A future Seedance generation skill or helper should preflight:

- reference-audio URLs return HTTP 200;
- MIME type is audio;
- max reference-audio count is 3;
- known total reference-audio duration is about `<=15.2s`;
- no local-only reference paths are passed to provider APIs;
- reference audio is not mixed with strict first/last-frame controls;
- each segment prompt binds every supplied audio reference to a speaker.

### Phase 5: Assembly Verification

For multi-segment native-audio output:

1. Download every successful segment immediately.
2. Probe every segment with `ffprobe`.
3. Require an audio stream in each segment.
4. Concatenate original generated segment audio.
5. Probe final duration, dimensions, and audio stream.
6. Create a review copy and contact sheet.

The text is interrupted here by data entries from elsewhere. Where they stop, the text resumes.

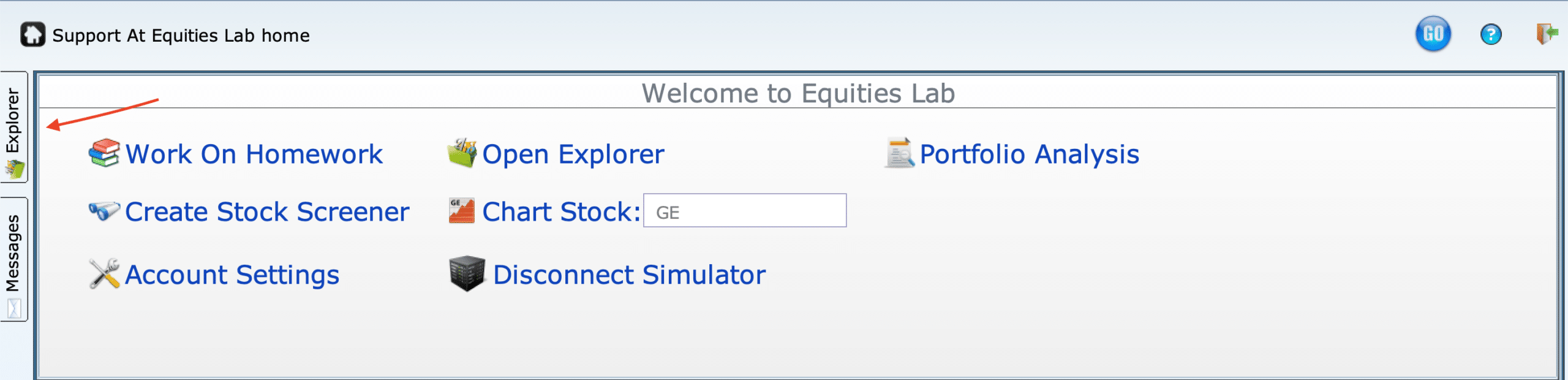
Task: Click the wrench and screwdriver settings icon
Action: [104, 273]
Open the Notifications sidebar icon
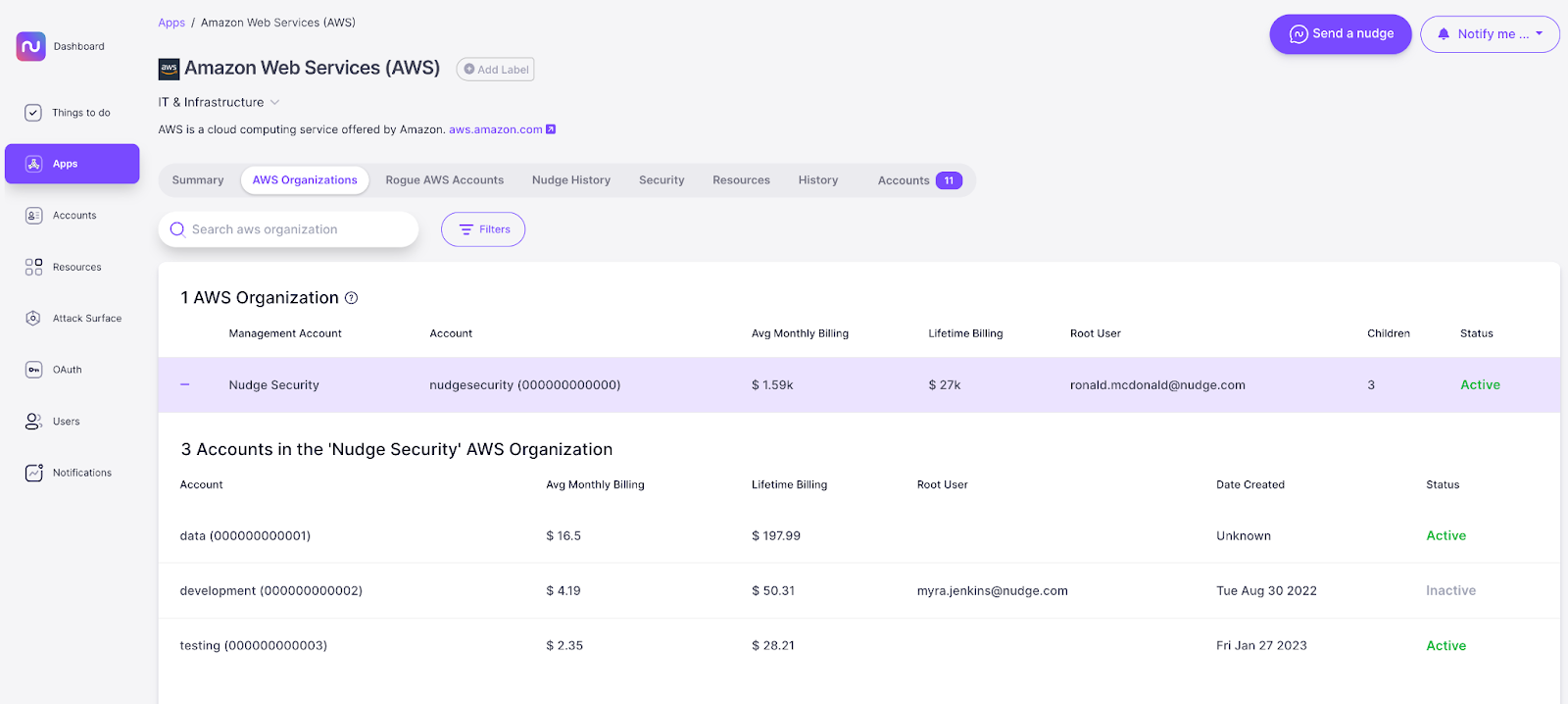The image size is (1568, 704). coord(33,473)
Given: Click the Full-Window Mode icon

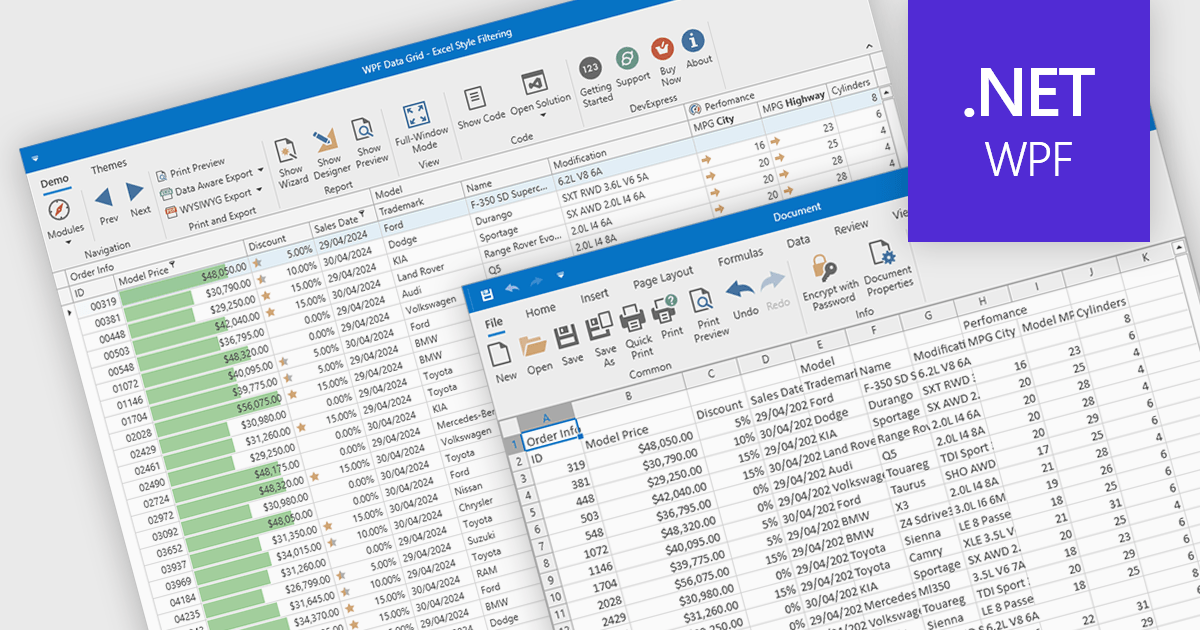Looking at the screenshot, I should [417, 114].
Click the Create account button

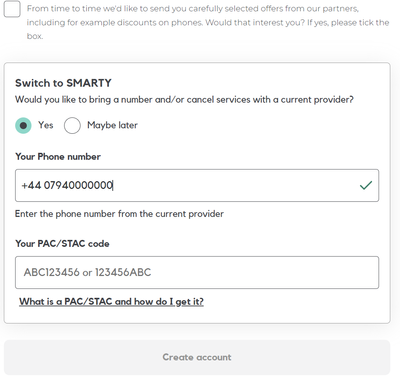coord(197,357)
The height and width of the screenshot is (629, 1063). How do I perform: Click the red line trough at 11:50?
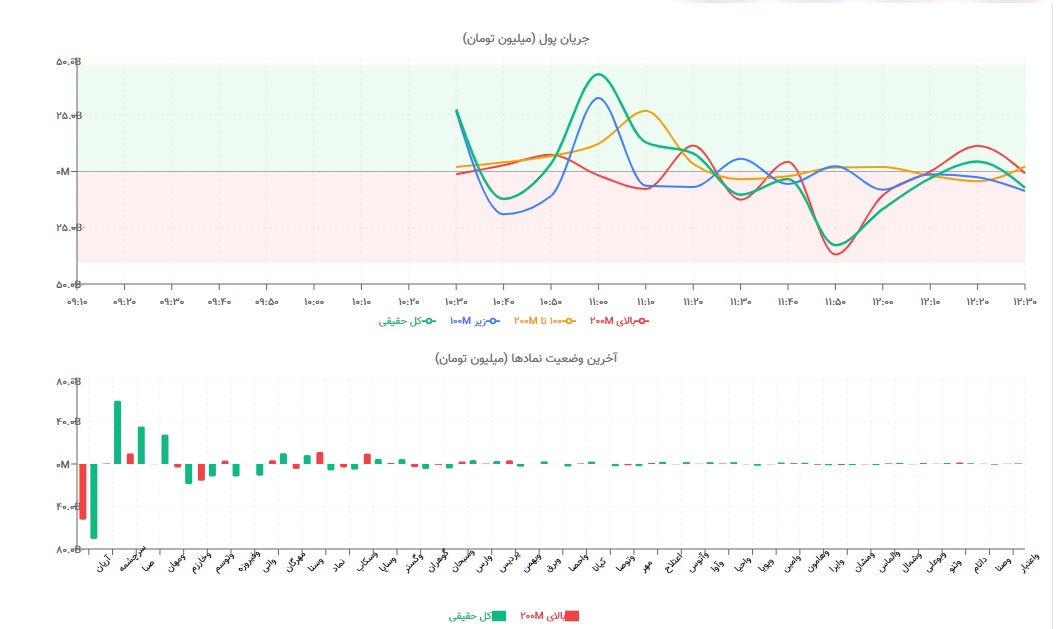coord(836,254)
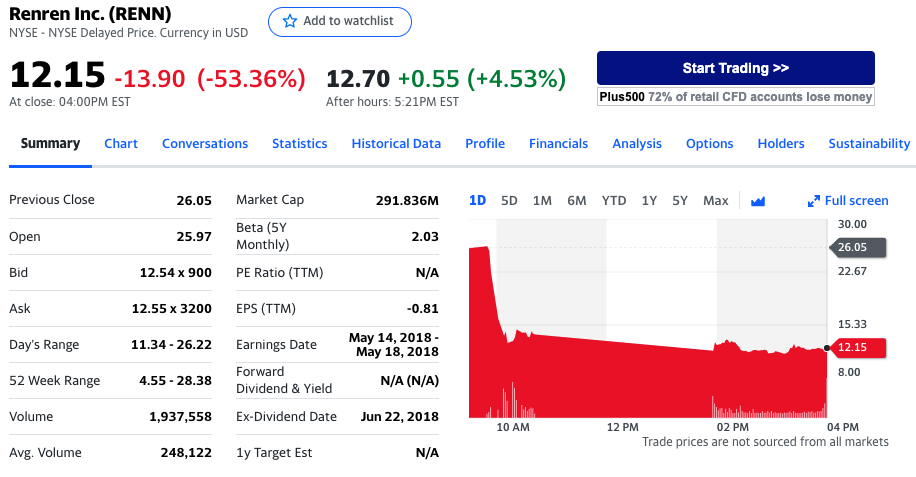This screenshot has height=477, width=916.
Task: Add Renren to watchlist
Action: tap(340, 21)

## Dodo/Wangwang Reference Case

Canonical full voices selected by the user:

- Dodo:
`https://image.zaynjarvis.com/i/uploads/studio/sha256/094ff97848cd56f67291e43361ce53818f11c10c96b72b1241911f390a495005`
- Wangwang:
`https://image.zaynjarvis.com/i/uploads/studio/sha256/e6f687af057d3e7b1942d54462a9b2a6dbe8653400d36d665e09c0acc58ad631`

Short Seedance references:

- Dodo 7s:
`https://image.zaynjarvis.com/i/uploads/studio/sha256/8f5974daa14a8425a003b4a7c9b17533b8fbfb4572b39bf483245d7a034ab963`
- Wangwang 7s:
`https://image.zaynjarvis.com/i/uploads/studio/sha256/191a880ba717e103afa4a798f0dc3d422db8529c534a85fb95bb1968f5d3451d`

Successful 45-second native-audio video:

`https://image.zaynjarvis.com/i/uploads/studio/sha256/de4eaacd66f3df3c15c2c1ac0d3eef41d2c4600ffb1e9b86f3c9c04ab5e4dd10`

## Proposed Changes

### Documentation

- Add this RFC under `docs/superpowers/rfcs/`.
- Add short audio-stability notes to `video-plan` and `video-storyboard`.
- Add a new dedicated skill later if Seedance generation is installed into
Agentara default skills.

### Skill Behavior

For any future AIGC video generation skill:

- recognize "fixed voice", "same voice", "voice consistency", "reference
audio", "native audio", and "Seedance voice" as triggers;
- require or infer a voice registry for recurring characters;
- use a "native-audio validation" pass before accepting external audio
replacement;
- keep post-produced TTS/music as a separate optional pass.

### CLI / Helper Behavior

If Agentara ships a Seedance helper script, add:

```bash
--reference-audio URL repeatable
--reference-audio-label NAME repeatable
--voice-registry FILE
--voice-stable enables stricter preflight
--dry-run prints payload without submitting
```

## Validation Plan

1. Unit-test prompt/registry parsing if helper code is added.
2. Preflight-test unreachable audio URL, overlong reference duration, too many
references, and mixed first/last-frame + audio inputs.
3. Run a short two-speaker Seedance validation clip.
4. Run a multi-segment 45-second native-audio production.
5. Verify final assembly keeps original generated audio.

## Open Questions

- Is the `<=15.2s` limit always total across all reference audio clips, or does
it vary by model/account? Treat it as total until proven otherwise.
- Should Agentara store voice registries under `workspace/projects/<project>/`
or in `memory/` for reuse across projects?
- Should the first implementation be a dedicated `seedance-video-generation`
skill, or should existing `video-plan` and `video-storyboard` carry the
workflow until a provider-specific generator exists?